| Task details |
Rewrite everything in the data from the line containing "You are a computer-use" down to the end as a numbered list, skipping any blank lines. Leave the pictures out of your answer.

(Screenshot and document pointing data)

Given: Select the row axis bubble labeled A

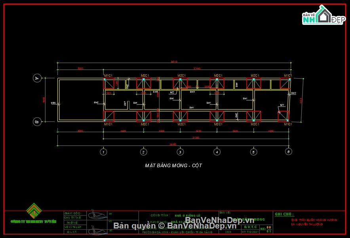Looking at the screenshot, I should (x=37, y=78).
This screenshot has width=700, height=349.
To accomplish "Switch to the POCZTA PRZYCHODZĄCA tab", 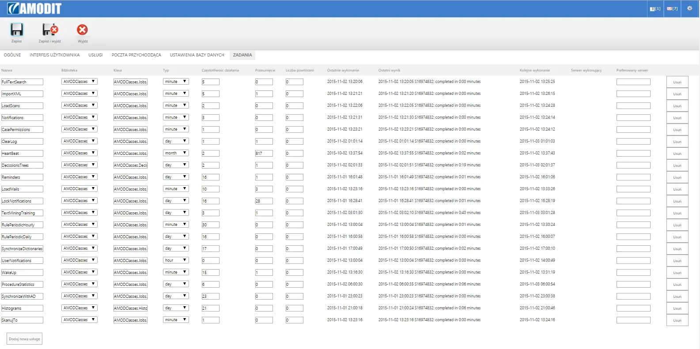I will 136,55.
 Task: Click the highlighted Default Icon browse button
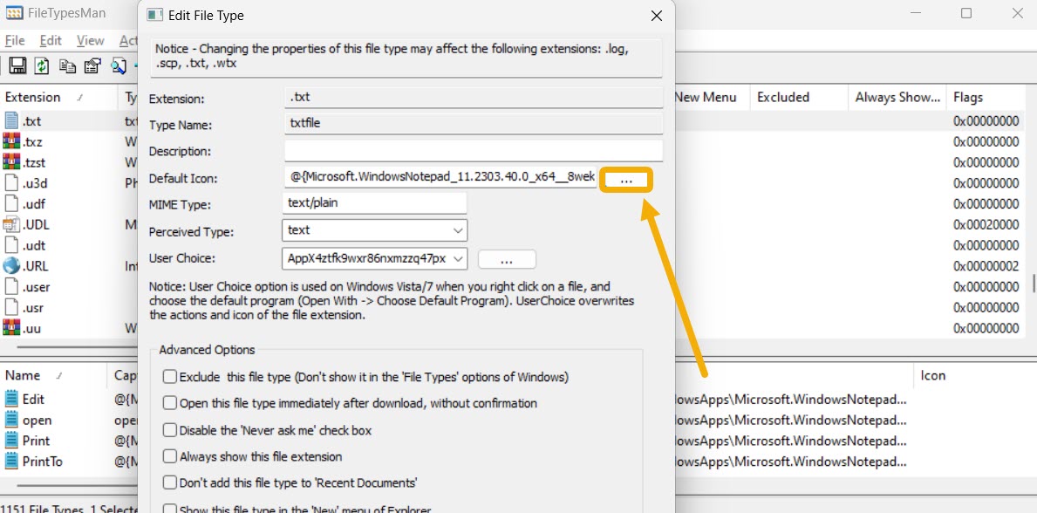coord(625,179)
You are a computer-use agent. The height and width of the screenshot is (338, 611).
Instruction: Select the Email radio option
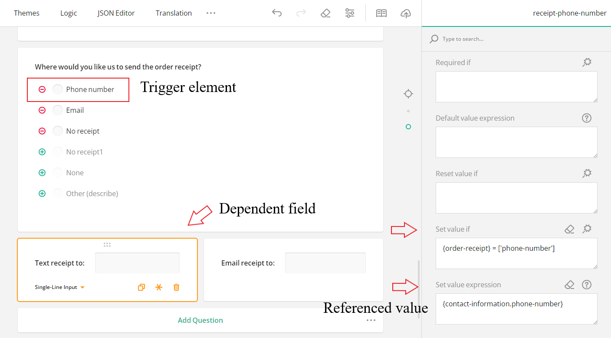click(58, 110)
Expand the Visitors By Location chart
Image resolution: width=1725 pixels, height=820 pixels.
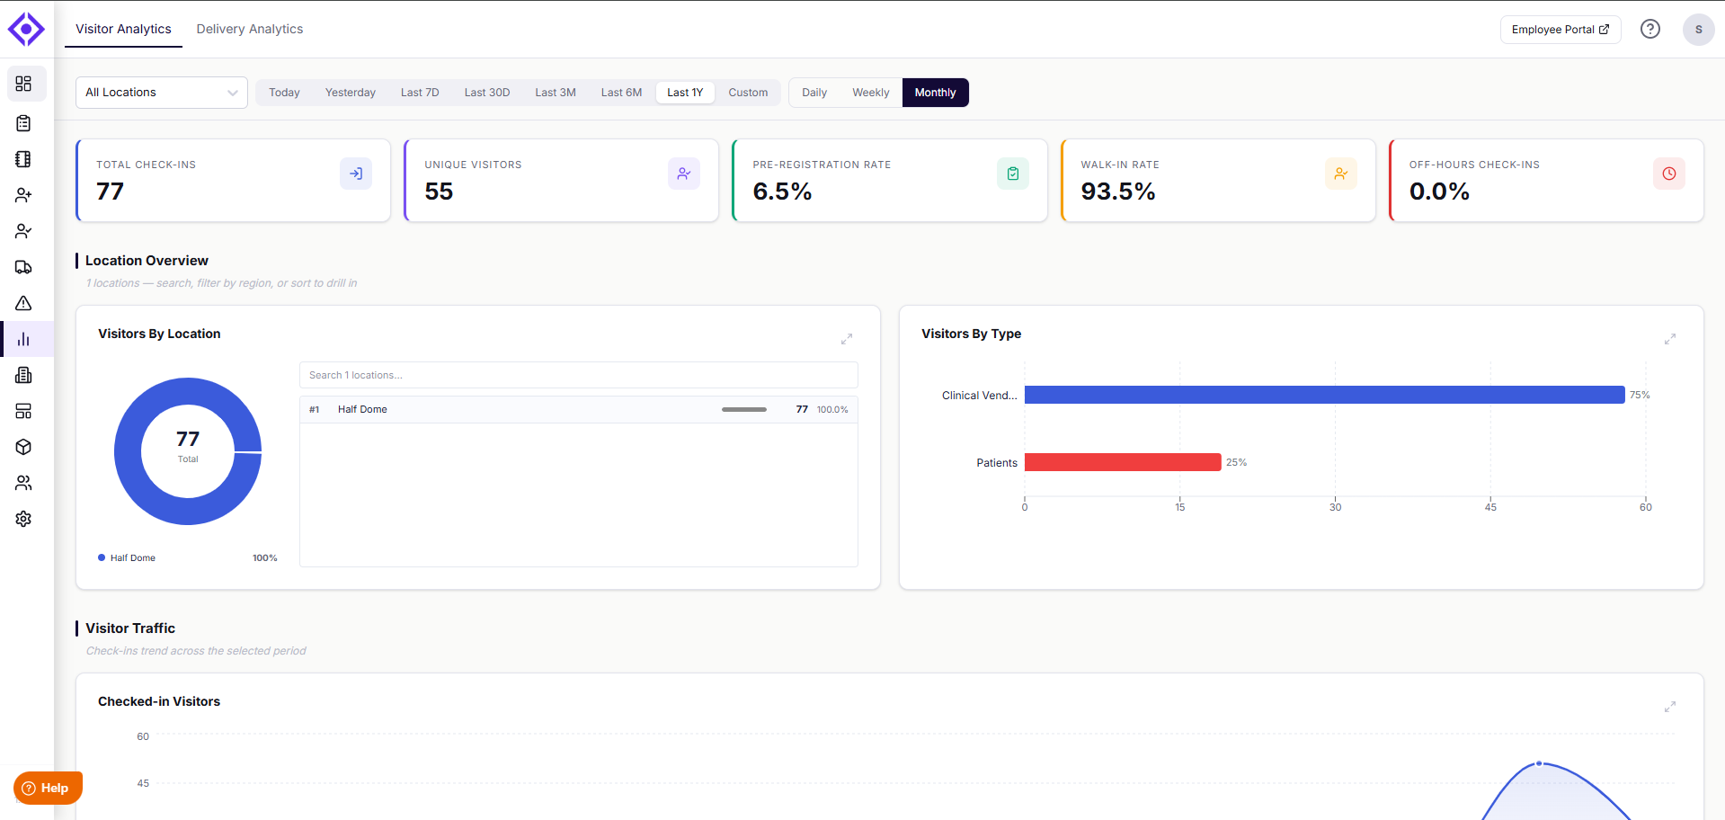[x=847, y=339]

| Written solution |
1. You are a computer-use agent. The height and width of the screenshot is (338, 611).
2. Instruction: Select the Email radio option
3. click(58, 110)
4. Expand the Visitors By Location chart
5. Image resolution: width=1725 pixels, height=820 pixels.
6. [x=847, y=339]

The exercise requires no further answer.